From 3beae186da11c68865f956f1feda95eff657f8f1 Mon Sep 17 00:00:00 2001
From: lucidrains <lucidrains@gmail.com>
Date: Thu, 30 Oct 2025 08:46:03 -0700
Subject: [PATCH] some more control over whether to normalize advantages

---
 dreamer4/dreamer4.py | 13 +++++++++----
 pyproject.toml       |  2 +-
 2 files changed, 10 insertions(+), 5 deletions(-)

diff --git a/dreamer4/dreamer4.py b/dreamer4/dreamer4.py
index dbfa7c4..6a3a8ee 100644
--- a/dreamer4/dreamer4.py
+++ b/dreamer4/dreamer4.py
@@ -1902,6 +1902,7 @@ class DynamicsWorldModel(Module):
         pmpo_pos_to_neg_weight = 0.5, # pos and neg equal weight
         pmpo_reverse_kl = True,
         pmpo_kl_div_loss_weight = .3,
+        normalize_advantages = None,
         value_clip = 0.4,
         policy_entropy_weight = .01,
         gae_use_accelerated = False
@@ -2425,6 +2426,7 @@ class DynamicsWorldModel(Module):
         value_optim: Optimizer | None = None,
         only_learn_policy_value_heads = True, # in the paper, they do not finetune the entire dynamics model, they just learn the heads
         use_pmpo = True,
+        normalize_advantages = None,
         eps = 1e-6
     ):
 
@@ -2507,16 +2509,19 @@ class DynamicsWorldModel(Module):
         else:
             advantage = returns - old_values
 
-        # apparently they just use the sign of the advantage
+        # if using pmpo, do not normalize advantages, but can be overridden
+
+        normalize_advantages = default(normalize_advantages, not use_pmpo)
+
+        if normalize_advantages:
+            advantage = F.layer_norm(advantage, advantage.shape, eps = eps)
+
         # https://arxiv.org/abs/2410.04166v1
 
         if use_pmpo:
             pos_advantage_mask = advantage >= 0.

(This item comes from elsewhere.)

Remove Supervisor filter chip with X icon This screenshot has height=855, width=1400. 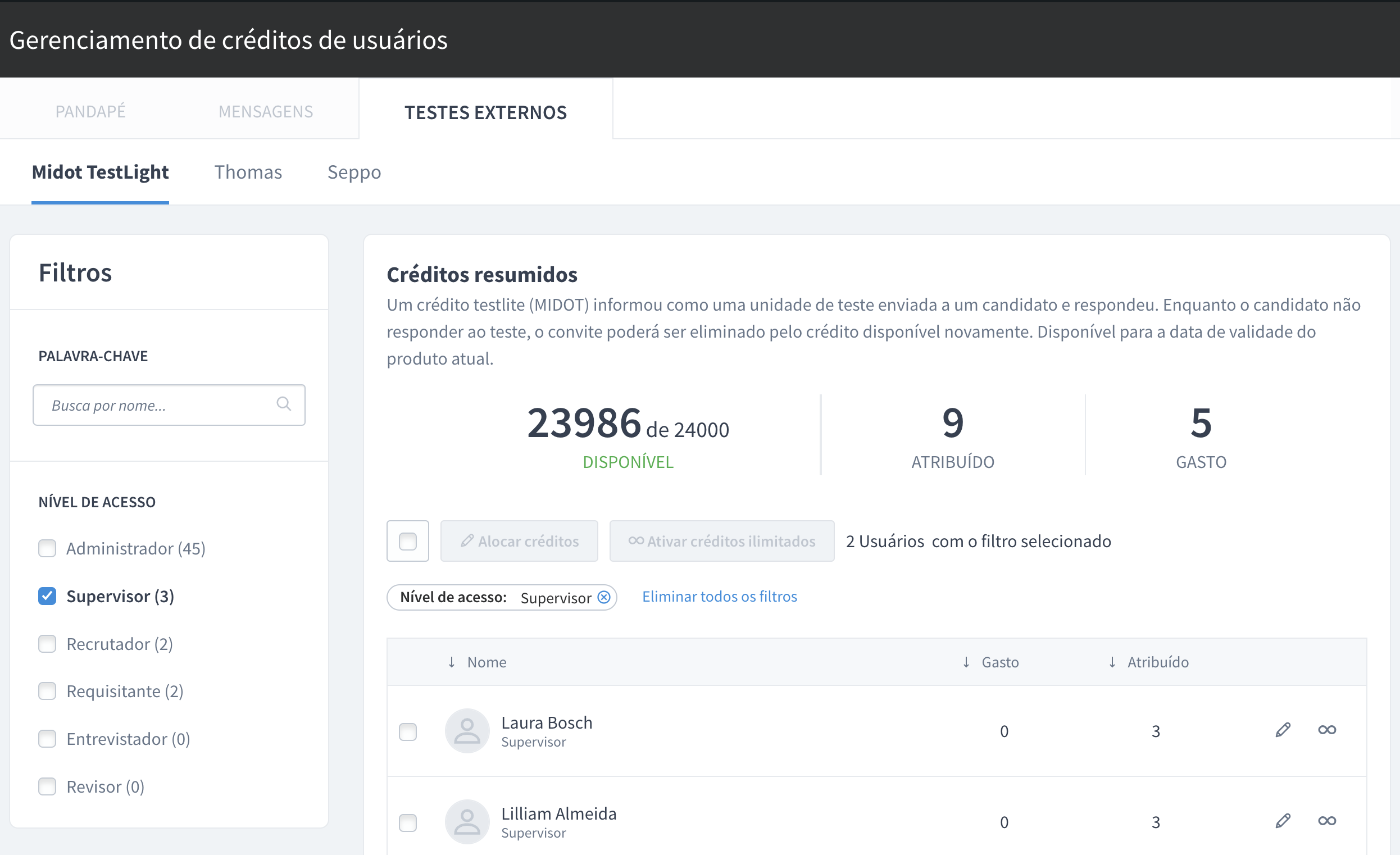(x=604, y=598)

             neg_advantage_mask = ~pos_advantage_mask
 
-        else:
-            advantage = F.layer_norm(advantage, advantage.shape, eps = eps)
-
         # replay for the action logits and values
         # but only do so if fine tuning the entire world model for RL
 
diff --git a/pyproject.toml b/pyproject.toml
index fe1d80f..3e7354b 100644
--- a/pyproject.toml
+++ b/pyproject.toml
@@ -1,6 +1,6 @@
 [project]
 name = "dreamer4"
-version = "0.0.101"
+version = "0.0.102"
 description = "Dreamer 4"
 authors = [
     { name = "Phil Wang", email = "lucidrains@gmail.com" }